This country desperately needs a simplified tax code that eliminates loopholes and subsidies. I'd like to see a flat tax personally. I'd also like to see the U.S. implement a 'war tax' that places the burden for funding wars on the upper class. Hopefully such an approach would cause our leaders to become more circumspect in entering into the world's conflicts and more responsible in getting the rest of our allies to foot a greater share of the associated costs.

Stefanie D.
Stefanie D.5 years ago

... i've always paid my heavy taxes in full... all my debts in full... always on time...
never resorted to declaring bankruptcy, and never faced foreclosure on my home mortgage...
and got little to near nothing back relative to what i've contributed into the 'system'

Frances C.
Frances C5 years ago

Lower their taxes and the job creators will create more jobs? Really? How did those Bush tax cut thingees work out for us workers? Ummm not so good huh. Where's the jobs Boehner? Oh the Bush administration lost millions of jobs, ummmm. The Fat Cats thought he meant to sit on the money till they had a trillion, and create the jobs some day.

Frank Mugford
Frank Mugford5 years ago

The truth of the matter is that corporations do effectively rule the World anyway, regardless of what any government might think. I believe I saw somewhere once that GM's budget was somewhere in the top ten of the World's largest. Well, whatever/wherever it was/is, it still represents a massive amount of clout.
These CEO's are not elected by us but their companies have as much, if not more, effect upon our lives as our local or national governments.

Glenn M.
Glenn Meyer5 years ago

Tax breaks and funding of the, so called, “job creators,” cannot work in a “global economy,” if it ever did before. The very jobs being created are those being sent overseas. Innovation, the creation of new business, won’t stop the artificial removal of jobs from this country and therefore cannot create new jobs, other than for the business owners themselves. Education will not help either. The price differential for engineers and computer programers is equally disparate and those jobs are already being sent to other countries.
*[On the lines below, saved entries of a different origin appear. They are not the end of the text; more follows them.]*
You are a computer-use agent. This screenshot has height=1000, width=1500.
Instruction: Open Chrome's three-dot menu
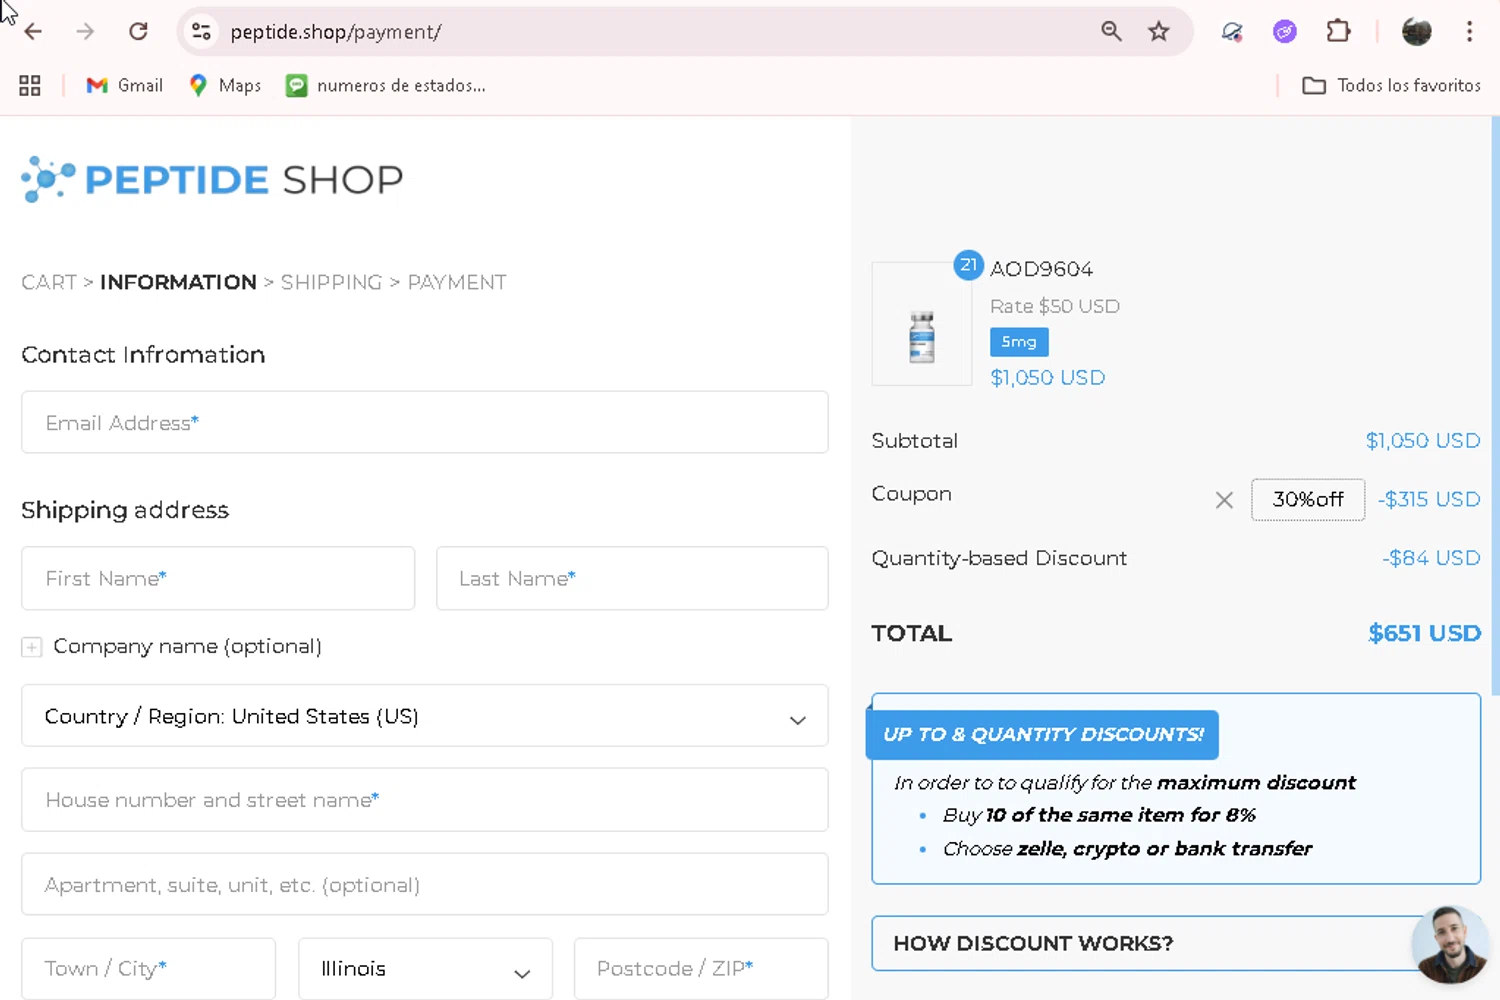pos(1469,32)
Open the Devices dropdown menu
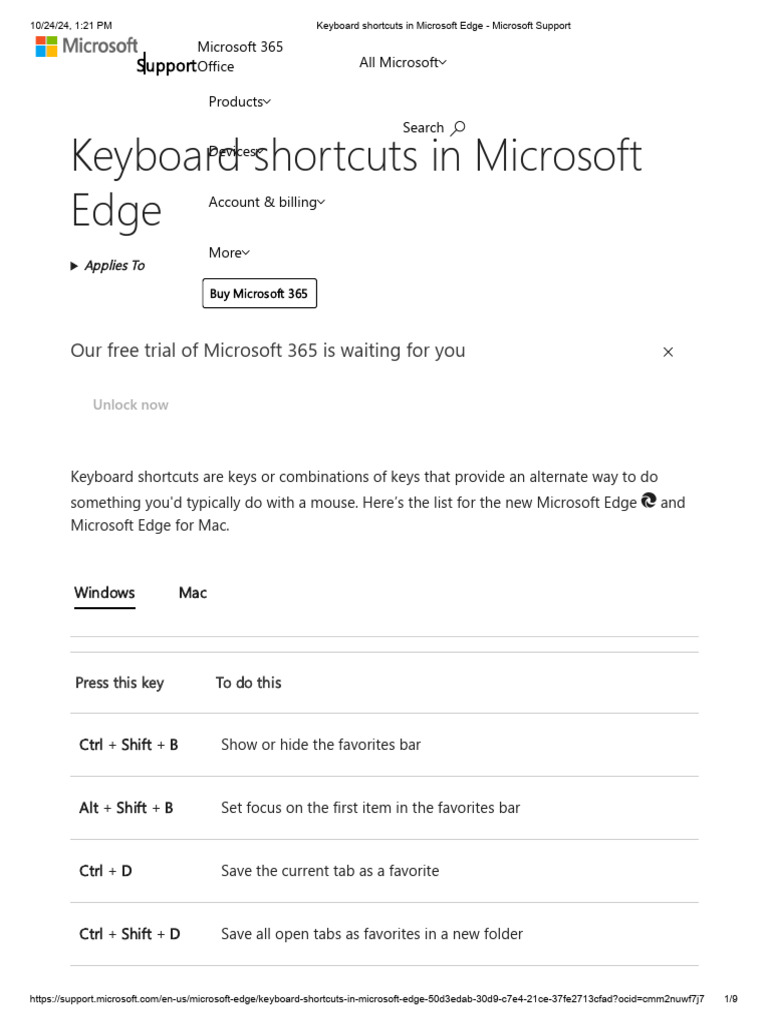Image resolution: width=768 pixels, height=1024 pixels. click(x=237, y=152)
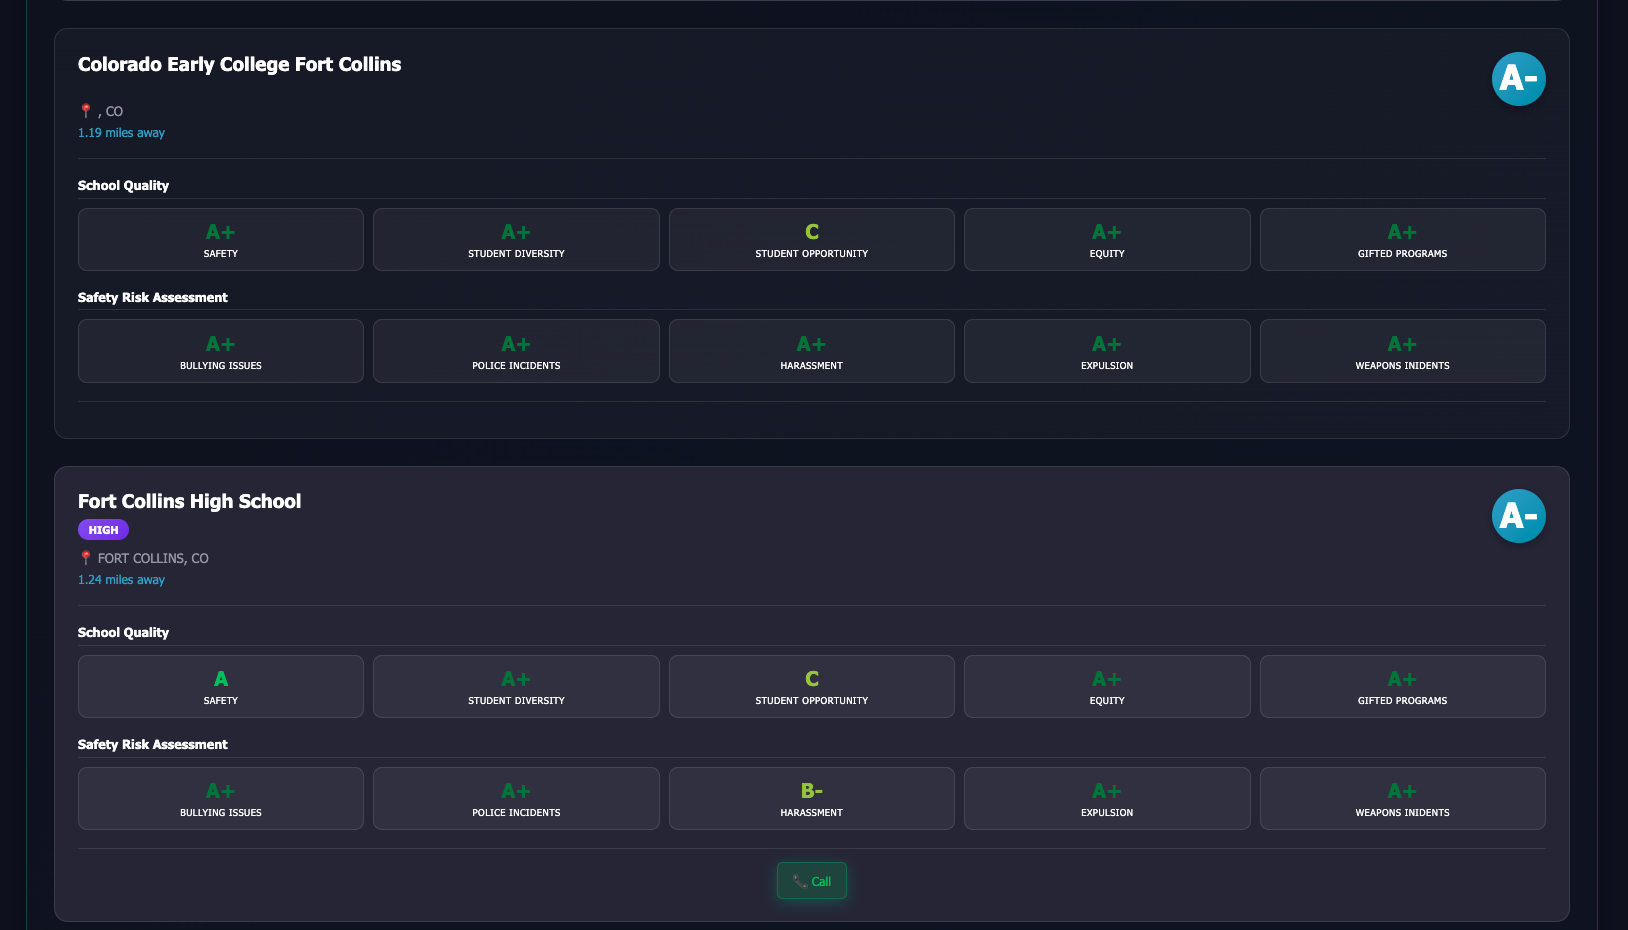1628x930 pixels.
Task: Click the location pin beside FORT COLLINS, CO
Action: pos(86,558)
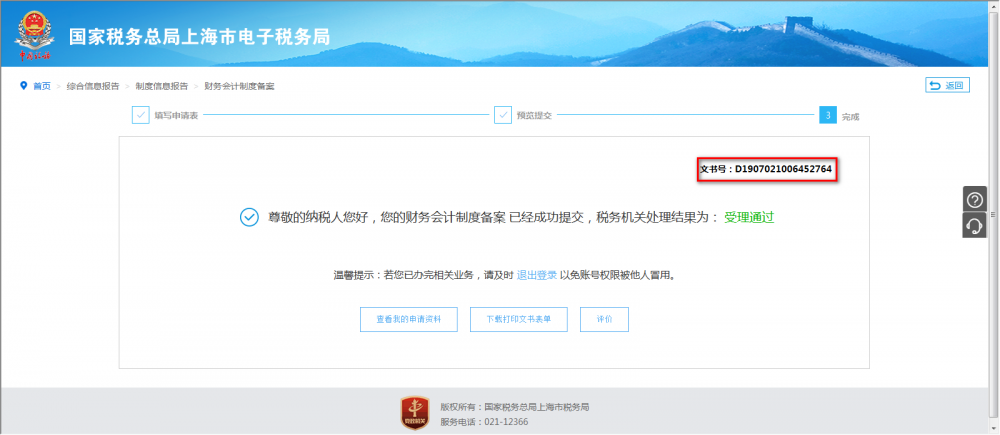Viewport: 1000px width, 435px height.
Task: Open 综合信息报告 breadcrumb item
Action: tap(93, 86)
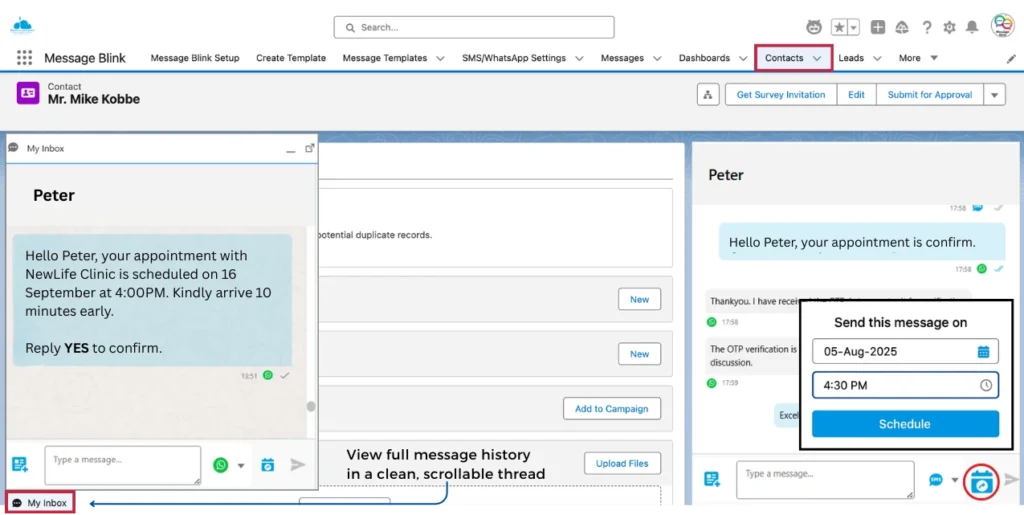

Corporations have over-powered our government which now believes that out-sourcing and off-shoring of U.S. jobs is inevitable and necessary with expectations that the middle class should fall on their swords. It is the underlying cause of the financial collapse and borders on national security with the loss of our middle class tax base. Yet, this nation does nothing, not even demand it be restricted or disincentivized by whatever method. International businesses are doing the UN-AMERICAN activity of destroying U.S. salaries, U.S. businesses that hire in the U.S., and as an end result, destroying the U.S. marketplace while still demanding BUSINESS ENTITLEMENTS and protections for themselves.

Infrastructure spending and tax breaks will not replace enough jobs to keep up with the hemorrhaging loss of U.S. jobs from out-sourcing over seas. Neither party will do anything about it unless we begin grass roots efforts

Frank Mugford
Frank Mugford5 years ago

Yes, a World Revolution for the good of and probably the continuance of Mankind.
As the man said, 'Power corrupts and absolute power corrupts absolutely!' For power read money, pretty much the same thing, sadly.
Certain hubristic shits amongst the Human Race seem to think that they should rule over the rest of us and further that they deserve special treatment; that ALL the World's riches should be heaped at their feet to the exclusion of everybody else. We, the Proletariat, are merely there to produce the wealth for these greedy turds and otherwise for their amusement.
Wow! Remember the French and Russian Revolutions: ordinary people will take so much but then the string snaps.
I really think a few hats need to be raised, along with the heads inside them, to make these arrogant and amoral people, with shit for brains, realise THAT THEY ARE NOT SPECIAL! That what they do DOES NOT JUSTIFY SUCH REWARDS.
The logic of this latter statement can easily be shown by having Job Descriptions for the avaricious CEO's of large corporations; get them to detail what they do on an hour by hour basis to justify the thousands of £'s an hour they are paid, we shall see then how and why these chaps are so pivotal and are such geniuses.
No, I still think separating a few heads is still the best!

Frank Mugford
Frank Mugford5 years ago

We need a World Revolution.

Pat W.
Pat W5 years ago

simply this makes me sick...

Jeffrey W.
Jeffrey W5 years ago

I'll take this nonsense a little more seriously when the 48% of workers who now pay no federal income tax have to pay their fair share.

Steve R.
Steve R5 years ago

How do you pay "fewer" taxes?

I think you can pay "less" tax, but never heard of "fewer" taxes.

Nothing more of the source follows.